▶ [GIVEN INFORMATION]:
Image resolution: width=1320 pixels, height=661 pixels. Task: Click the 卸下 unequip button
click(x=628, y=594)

---

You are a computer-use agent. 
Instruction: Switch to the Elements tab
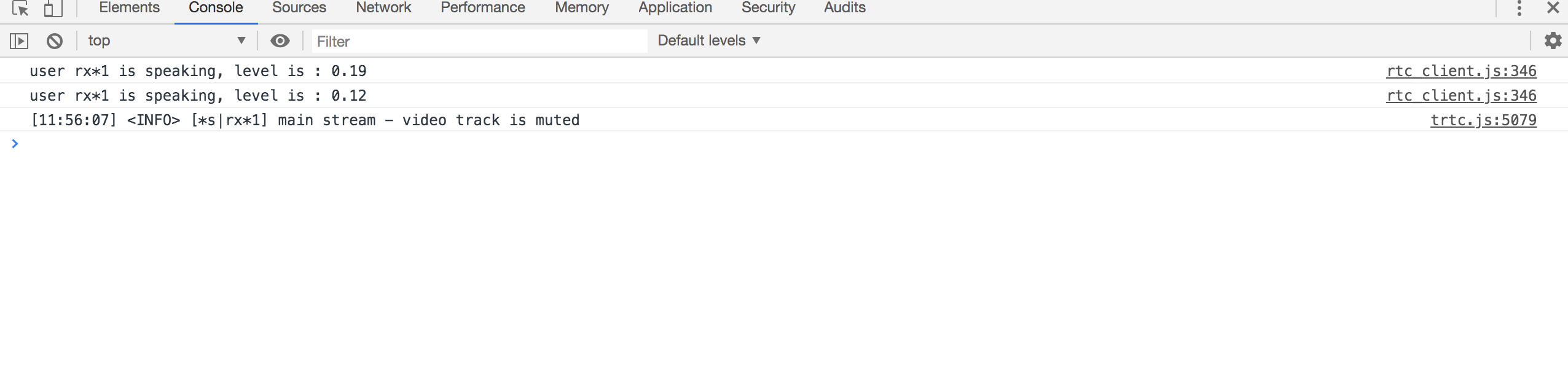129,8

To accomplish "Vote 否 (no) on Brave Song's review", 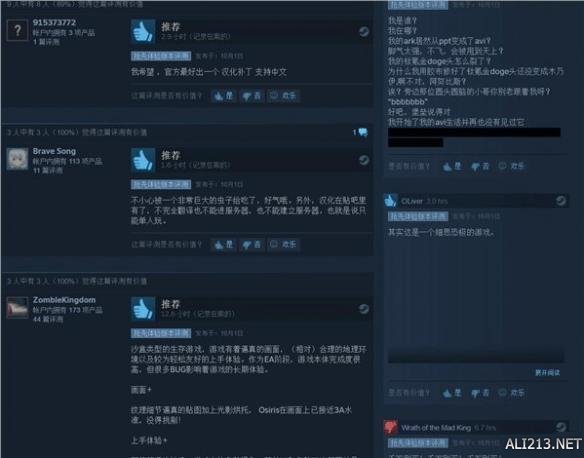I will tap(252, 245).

...

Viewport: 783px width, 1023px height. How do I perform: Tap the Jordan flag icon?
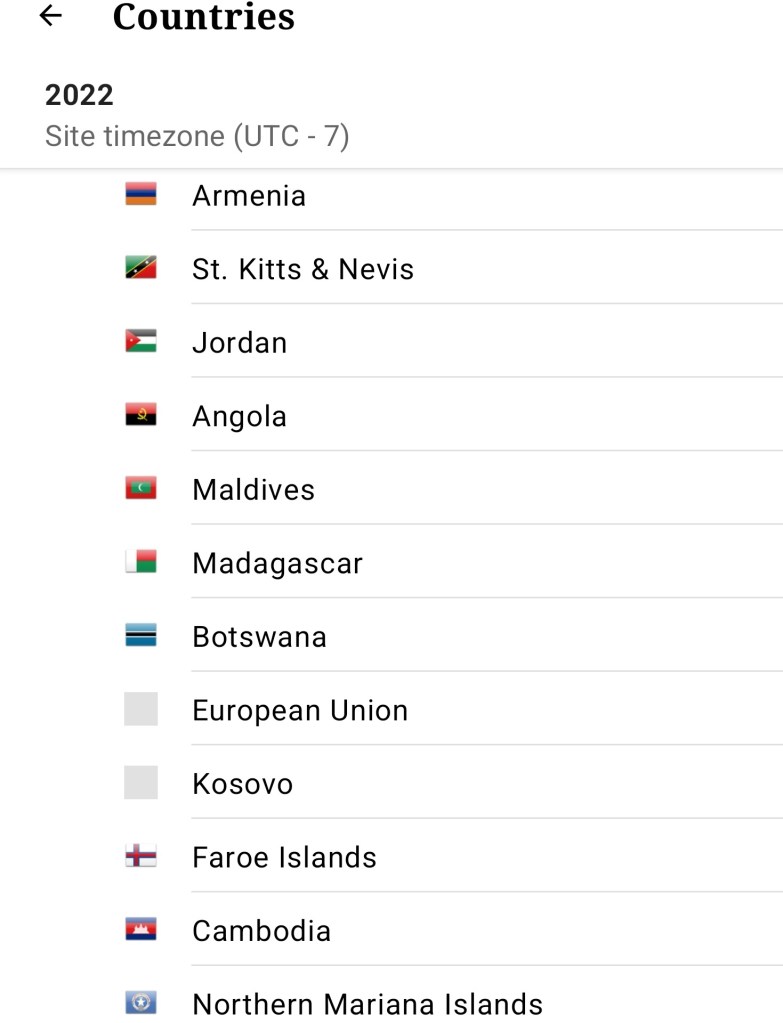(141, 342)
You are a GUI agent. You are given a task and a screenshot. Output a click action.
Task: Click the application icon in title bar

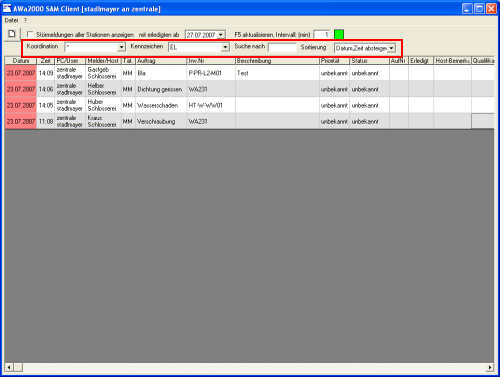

▶ [ACTIVITY]: Copy each line of the records containing the string "agent".

▶ [SOLVED PROBLEM]:
You are a computer-use agent. 
You are a GUI agent. You are given a task and a screenshot. Output a click action.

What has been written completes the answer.